------ Data provided

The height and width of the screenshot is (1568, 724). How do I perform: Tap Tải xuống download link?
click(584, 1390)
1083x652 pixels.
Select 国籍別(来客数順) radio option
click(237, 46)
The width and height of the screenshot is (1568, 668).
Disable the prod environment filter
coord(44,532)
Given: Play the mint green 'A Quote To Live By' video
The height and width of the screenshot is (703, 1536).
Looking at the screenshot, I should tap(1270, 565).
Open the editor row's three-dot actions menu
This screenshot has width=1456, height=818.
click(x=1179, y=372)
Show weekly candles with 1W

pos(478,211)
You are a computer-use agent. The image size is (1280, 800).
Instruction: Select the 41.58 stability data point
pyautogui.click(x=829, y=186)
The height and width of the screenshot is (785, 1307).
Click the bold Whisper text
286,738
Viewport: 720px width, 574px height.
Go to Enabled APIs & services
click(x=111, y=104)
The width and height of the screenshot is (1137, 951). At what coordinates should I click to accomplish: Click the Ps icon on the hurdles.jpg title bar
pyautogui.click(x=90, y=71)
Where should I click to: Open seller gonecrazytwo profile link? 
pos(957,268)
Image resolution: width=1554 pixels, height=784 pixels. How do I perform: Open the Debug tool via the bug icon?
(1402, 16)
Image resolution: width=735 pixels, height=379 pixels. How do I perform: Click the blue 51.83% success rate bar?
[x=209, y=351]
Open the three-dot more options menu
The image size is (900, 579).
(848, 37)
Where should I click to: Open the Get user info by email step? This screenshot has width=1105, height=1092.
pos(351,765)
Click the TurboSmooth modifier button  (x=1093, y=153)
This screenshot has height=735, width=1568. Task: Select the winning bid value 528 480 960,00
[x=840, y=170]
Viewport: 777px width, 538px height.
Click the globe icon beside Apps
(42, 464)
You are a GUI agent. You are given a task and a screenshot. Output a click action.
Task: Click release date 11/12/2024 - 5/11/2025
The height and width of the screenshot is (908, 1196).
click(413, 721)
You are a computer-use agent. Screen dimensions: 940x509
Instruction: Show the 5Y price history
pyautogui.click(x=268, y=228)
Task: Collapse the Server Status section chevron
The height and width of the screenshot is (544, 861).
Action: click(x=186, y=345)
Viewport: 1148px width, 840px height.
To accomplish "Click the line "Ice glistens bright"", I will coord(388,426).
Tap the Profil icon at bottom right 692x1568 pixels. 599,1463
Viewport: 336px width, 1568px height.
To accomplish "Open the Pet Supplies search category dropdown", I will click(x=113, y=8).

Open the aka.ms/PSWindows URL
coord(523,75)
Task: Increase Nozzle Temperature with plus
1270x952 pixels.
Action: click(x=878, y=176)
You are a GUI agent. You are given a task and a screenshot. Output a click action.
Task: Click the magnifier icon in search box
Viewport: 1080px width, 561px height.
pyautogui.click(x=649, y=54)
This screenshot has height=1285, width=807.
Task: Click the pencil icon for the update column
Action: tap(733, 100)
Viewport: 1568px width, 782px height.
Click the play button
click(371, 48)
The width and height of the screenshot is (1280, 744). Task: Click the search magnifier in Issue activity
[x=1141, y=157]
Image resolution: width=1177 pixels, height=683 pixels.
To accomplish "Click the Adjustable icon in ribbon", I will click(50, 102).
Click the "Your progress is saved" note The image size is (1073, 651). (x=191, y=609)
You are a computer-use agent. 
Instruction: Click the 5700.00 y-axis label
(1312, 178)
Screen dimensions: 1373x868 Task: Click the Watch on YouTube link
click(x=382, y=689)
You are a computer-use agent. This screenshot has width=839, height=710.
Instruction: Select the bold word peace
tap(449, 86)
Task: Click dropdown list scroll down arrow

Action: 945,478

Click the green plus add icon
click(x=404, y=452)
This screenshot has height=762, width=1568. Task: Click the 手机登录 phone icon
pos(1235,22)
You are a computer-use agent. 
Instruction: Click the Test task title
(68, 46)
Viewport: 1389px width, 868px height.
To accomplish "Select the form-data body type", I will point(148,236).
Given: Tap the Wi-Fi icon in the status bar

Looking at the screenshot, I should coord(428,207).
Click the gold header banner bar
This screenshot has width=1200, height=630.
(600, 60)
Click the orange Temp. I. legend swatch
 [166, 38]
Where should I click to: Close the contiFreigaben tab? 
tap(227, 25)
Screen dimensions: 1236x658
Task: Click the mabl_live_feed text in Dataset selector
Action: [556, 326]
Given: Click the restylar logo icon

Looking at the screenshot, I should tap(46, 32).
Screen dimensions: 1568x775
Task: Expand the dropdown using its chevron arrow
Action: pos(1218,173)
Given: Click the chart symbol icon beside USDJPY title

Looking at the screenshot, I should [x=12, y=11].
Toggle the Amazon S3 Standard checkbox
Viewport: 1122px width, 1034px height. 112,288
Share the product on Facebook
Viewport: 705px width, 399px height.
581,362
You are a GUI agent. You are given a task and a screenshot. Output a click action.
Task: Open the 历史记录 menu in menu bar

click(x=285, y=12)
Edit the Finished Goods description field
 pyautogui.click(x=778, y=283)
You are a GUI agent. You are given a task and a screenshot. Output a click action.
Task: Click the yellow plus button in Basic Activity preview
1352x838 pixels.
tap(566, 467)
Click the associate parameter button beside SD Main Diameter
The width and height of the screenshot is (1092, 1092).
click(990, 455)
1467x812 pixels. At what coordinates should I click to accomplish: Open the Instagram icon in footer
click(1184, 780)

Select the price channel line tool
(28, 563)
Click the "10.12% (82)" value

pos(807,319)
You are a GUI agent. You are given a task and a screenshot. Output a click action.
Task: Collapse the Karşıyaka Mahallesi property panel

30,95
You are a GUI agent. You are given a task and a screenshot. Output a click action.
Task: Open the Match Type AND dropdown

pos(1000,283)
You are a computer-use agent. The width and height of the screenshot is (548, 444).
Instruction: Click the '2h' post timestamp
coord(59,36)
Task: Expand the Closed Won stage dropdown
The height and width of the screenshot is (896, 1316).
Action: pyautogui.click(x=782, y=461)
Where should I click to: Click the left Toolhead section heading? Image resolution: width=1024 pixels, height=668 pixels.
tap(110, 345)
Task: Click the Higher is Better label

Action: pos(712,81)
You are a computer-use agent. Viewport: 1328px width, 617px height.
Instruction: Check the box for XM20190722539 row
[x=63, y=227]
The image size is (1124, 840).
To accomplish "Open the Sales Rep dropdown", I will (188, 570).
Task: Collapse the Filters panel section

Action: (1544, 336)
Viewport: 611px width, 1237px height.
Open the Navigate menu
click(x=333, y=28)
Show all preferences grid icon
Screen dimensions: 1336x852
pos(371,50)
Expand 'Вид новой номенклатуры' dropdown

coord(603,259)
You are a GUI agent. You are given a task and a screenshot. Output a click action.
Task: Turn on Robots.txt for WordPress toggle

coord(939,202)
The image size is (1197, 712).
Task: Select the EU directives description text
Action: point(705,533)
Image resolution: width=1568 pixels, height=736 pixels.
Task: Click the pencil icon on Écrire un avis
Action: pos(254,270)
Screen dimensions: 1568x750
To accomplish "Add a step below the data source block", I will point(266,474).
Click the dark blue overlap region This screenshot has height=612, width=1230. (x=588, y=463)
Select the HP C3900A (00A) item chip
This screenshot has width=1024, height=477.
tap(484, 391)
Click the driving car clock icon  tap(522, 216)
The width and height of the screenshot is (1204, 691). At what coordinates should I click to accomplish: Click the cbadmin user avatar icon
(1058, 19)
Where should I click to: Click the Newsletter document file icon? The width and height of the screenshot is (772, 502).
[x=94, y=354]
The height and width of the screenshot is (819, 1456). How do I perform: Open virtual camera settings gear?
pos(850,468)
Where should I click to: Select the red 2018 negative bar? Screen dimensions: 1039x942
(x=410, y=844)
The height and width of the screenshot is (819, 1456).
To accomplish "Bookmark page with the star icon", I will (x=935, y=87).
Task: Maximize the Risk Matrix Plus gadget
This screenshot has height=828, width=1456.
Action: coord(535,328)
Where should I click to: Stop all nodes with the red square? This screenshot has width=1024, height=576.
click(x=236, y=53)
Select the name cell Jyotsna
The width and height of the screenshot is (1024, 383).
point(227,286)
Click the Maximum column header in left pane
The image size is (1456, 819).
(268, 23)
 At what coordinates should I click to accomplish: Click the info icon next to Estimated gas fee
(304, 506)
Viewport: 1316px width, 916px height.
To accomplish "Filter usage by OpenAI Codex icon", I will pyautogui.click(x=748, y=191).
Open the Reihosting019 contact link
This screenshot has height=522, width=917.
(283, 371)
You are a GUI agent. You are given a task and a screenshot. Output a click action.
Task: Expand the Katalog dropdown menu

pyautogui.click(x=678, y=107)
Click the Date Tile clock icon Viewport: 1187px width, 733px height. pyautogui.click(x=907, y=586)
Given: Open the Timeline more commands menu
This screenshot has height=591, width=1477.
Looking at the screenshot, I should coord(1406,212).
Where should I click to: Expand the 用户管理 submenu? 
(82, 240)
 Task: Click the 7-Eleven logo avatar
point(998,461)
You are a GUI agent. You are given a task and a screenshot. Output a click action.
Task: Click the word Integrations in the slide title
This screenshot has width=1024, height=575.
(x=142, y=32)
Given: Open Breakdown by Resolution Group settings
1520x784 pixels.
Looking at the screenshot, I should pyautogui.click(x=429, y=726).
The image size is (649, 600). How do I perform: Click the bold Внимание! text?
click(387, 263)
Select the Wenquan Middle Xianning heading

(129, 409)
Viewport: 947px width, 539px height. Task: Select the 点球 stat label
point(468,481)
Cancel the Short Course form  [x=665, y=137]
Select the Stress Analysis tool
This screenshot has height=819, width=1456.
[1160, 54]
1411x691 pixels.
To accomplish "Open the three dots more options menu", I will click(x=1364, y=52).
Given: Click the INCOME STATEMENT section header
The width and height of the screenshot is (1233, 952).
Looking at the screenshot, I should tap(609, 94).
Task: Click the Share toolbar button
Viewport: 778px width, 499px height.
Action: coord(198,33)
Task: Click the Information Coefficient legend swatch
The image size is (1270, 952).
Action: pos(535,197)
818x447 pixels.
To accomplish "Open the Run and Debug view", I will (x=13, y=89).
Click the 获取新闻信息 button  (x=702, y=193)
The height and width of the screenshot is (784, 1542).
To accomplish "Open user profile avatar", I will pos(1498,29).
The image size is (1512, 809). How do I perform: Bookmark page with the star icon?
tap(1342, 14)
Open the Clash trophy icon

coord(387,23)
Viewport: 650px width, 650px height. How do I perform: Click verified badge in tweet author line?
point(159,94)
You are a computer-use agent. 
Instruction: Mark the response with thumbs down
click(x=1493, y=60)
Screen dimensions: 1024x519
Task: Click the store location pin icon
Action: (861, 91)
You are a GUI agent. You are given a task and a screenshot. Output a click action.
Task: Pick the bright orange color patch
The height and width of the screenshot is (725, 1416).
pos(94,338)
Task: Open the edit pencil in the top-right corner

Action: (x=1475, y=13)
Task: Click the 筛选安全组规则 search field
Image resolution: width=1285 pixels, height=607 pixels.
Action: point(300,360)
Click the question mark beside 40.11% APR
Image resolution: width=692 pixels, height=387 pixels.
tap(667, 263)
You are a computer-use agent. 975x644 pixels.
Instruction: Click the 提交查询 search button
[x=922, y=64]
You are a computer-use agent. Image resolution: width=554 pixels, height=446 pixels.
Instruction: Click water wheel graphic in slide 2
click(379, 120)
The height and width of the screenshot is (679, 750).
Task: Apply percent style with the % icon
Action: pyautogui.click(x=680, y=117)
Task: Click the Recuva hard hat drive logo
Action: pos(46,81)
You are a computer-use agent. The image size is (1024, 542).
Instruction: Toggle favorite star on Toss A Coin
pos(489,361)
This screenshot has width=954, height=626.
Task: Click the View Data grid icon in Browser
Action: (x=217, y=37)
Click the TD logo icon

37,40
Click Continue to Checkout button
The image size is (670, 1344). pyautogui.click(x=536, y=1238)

------------

• _What you will do_: Display every line of the entries above that contains the string "bold", matching case exactly.

• _Solution for this problem_:
Click the bold Whisper text
Instruction: Select the bold word peace
The image size is (649, 600). How do I perform: Click the bold Внимание! text?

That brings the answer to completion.